> **TASK TO CARRY OUT**: Once a line is found to contain "will", copy it out of the listing.

> **RECORDS FOR THIS TASK**:
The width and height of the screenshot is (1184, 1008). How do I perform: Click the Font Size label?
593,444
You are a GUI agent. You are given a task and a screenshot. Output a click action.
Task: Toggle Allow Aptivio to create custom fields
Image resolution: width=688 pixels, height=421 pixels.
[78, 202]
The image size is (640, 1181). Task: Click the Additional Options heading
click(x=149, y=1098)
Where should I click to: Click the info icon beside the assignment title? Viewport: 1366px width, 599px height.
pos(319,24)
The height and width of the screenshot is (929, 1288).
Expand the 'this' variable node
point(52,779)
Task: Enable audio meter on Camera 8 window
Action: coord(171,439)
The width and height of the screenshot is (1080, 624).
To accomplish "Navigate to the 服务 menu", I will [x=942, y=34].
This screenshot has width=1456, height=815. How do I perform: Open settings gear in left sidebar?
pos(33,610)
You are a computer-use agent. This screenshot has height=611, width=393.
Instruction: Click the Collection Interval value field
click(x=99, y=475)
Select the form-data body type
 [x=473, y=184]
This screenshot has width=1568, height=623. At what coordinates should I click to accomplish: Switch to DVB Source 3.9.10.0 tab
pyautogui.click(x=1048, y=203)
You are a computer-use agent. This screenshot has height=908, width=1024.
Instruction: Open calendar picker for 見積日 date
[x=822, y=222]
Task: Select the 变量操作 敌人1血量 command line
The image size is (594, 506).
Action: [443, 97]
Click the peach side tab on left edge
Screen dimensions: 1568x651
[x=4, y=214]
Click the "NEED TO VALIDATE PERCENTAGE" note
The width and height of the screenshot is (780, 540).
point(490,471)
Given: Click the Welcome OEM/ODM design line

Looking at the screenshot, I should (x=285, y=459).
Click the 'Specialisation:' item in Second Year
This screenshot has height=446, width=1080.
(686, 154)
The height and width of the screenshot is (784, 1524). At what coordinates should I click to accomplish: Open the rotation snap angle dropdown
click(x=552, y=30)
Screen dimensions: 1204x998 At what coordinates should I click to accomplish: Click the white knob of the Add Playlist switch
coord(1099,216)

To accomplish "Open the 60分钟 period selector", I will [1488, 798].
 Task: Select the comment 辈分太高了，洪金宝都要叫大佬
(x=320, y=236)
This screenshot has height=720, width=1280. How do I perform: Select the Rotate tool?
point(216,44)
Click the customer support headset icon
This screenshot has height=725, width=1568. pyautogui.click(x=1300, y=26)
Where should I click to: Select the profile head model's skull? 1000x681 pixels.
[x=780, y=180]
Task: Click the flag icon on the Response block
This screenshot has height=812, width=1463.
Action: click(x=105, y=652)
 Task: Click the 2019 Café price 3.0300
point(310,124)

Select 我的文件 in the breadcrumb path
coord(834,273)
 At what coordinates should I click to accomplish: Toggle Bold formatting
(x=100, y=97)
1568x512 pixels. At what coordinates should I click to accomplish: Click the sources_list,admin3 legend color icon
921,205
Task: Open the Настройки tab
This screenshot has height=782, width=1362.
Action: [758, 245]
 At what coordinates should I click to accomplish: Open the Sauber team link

> **ANSWER TO THIS PROBLEM**:
To accomplish "Navigate to the 服务 menu", I will [x=942, y=34].
To accomplish "Open the 60分钟 period selector", I will [1488, 798].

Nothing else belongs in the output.